Here is a pattern every engineering team eventually lives through: A developer pushes a pull request. CI runs. Two tests fail - tests that have failed randomly for weeks. The developer reruns the pipeline. Everything goes green. They merge.

Nobody files a bug. Nobody investigates. Nobody even mentions it in the PR review. Because everyone already knows those tests are flaky. They fail sometimes. You rerun and they pass. That is just how it is.

Two weeks later, a real regression ships. A genuine bug - introduced in that PR or one of the twelve that followed it - slips past CI because the team has learned, through weeks of accumulated experience, that red CI builds are not signal. They are noise. You rerun until green and ship.
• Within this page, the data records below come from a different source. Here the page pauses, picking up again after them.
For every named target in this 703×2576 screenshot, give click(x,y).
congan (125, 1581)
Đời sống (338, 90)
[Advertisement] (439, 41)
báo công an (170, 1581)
That is the damage flaky tests do. Not just the time wasted on reruns. Not just the engineering hours spent investigating test failures that are not real failures. The deeper damage is what they do to the team's relationship with their own test suite. They teach engineers that the safety net is optional. And once a team learns that, unlearning it takes months.

This is why more tests do not automatically mean more confidence. A test suite with 20% flaky tests does not have 80% of its value intact. It has significantly less, because the flaky tests have contaminated the trust in the whole system. You cannot look at a red build and know what it means.

What a Flaky Test Actually Is (and What It Is Not)

The technical definition is simple: a flaky test is one that produces different results - pass or fail - for the same code, without any change to the code itself.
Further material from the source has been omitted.